Anyway, this question and reply from the Professor was I though also interesting:

Trembo: 'When will the professor start talking about the human gammaretroviruses the Lombardi group discovered and not VP62/XMRV, which those viruses are not.'

Professor: 'I will talk about human gammaretroviruses when there is evidence that they infect humans. As of this moment there is none. As the Lombardi et al. 2009 Science paper stands now, it contains no proof that HGRVs infect humans.'

What do the science-literate people think of this statement? Accurate?
 

alex3619

Senior Member
Messages
13,810
Location
Logan, Queensland, Australia
"Professor: 'I will talk about human gammaretroviruses when there is evidence that they infect humans. As of this moment there is none. As the Lombardi et al. 2009 Science paper stands now, it contains no proof that HGRVs infect humans.'"

What do the science-literate people think of this statement? Accurate?

Accurate? Hardly. Hyperbole, unsubstantiated and misleading perhaps. A correct statement along similar lines would be "The evidence for HGRVs in humans is contraversial and has not been conclusively proved. Given the problems with contamination we cannot be sure that it is not due to contamination or some other error. Further research to validate or invalidate the HGRV hypothesis needs to continue."

I am not actually as negative as that in respect to HGRVs, but its a more concrete and accurate version than what the prof is quoted as saying.

The argument that APOBEC3 and other defences stop all HGRVs infecting us is ABSURD. Its more accurately a claim that we are highly resistant, so the transmission rate will be very low. Low transmission rate? Isn't that what we see?

Of course something else happens to increase transmission in epidemics if the HGRV hypothesis is correct. My guess is the immune system is already overwhelmed by another virus, or that only those with pre-existing HGRV infections get ME.

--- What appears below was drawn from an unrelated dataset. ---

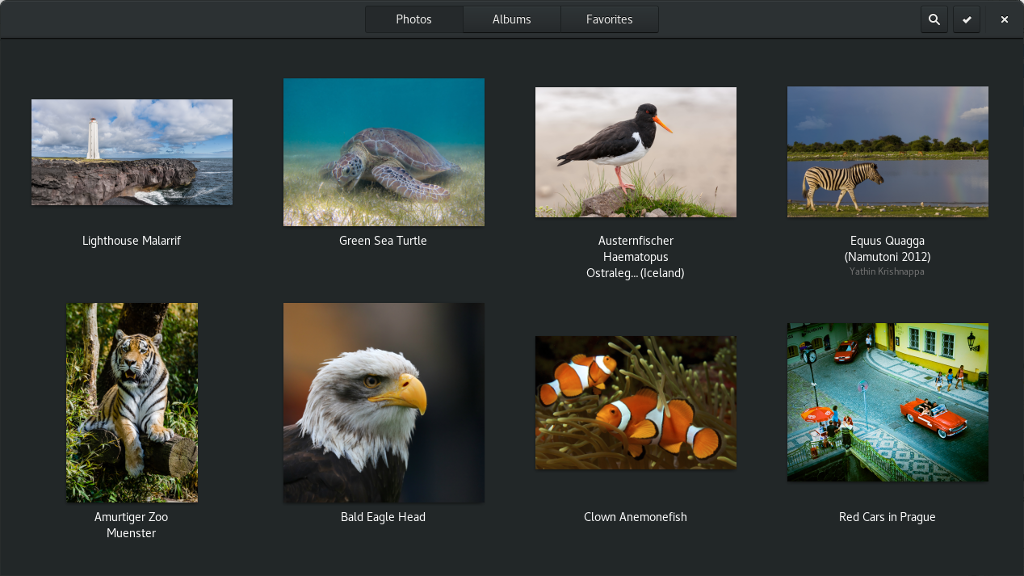Switch to the Albums tab
This screenshot has width=1024, height=576.
[511, 19]
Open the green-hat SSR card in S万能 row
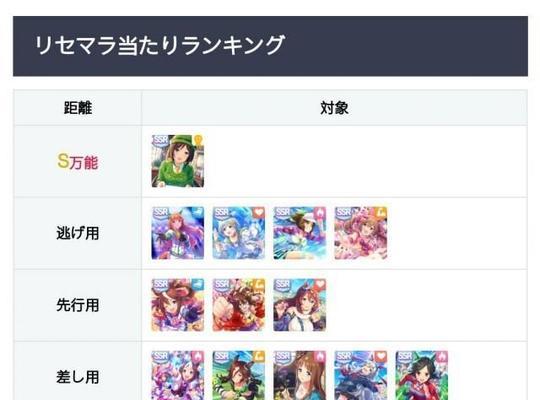This screenshot has height=400, width=540. pyautogui.click(x=178, y=161)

We NEED the Lipkin study. There are no strong arguments for or against the HGRV hypothesis at the moment. Some people are looking at what might be true, and arguing that it IS true, for or against. The Lipkin study into association with CCC CFS will give us a number to attach to the probability of the hypothesis being correct. Hard data.

Failing that the only other outcome is a breakthrough that validates the research very strongly. That could happen, but we wont see it coming, it will be a surprise - thats what happens in cutting edge science, surprise after surprise, if not disappointment after disappointment.

Bye
Alex
 

joshualevy

Senior Member
Messages
158
Professor: 'I will talk about human gammaretroviruses when there is evidence that they infect humans. As of this moment there is none. As the Lombardi et al. 2009 Science paper stands now, it contains no proof that HGRVs infect humans.'
What do the science-literate people think of this statement? Accurate?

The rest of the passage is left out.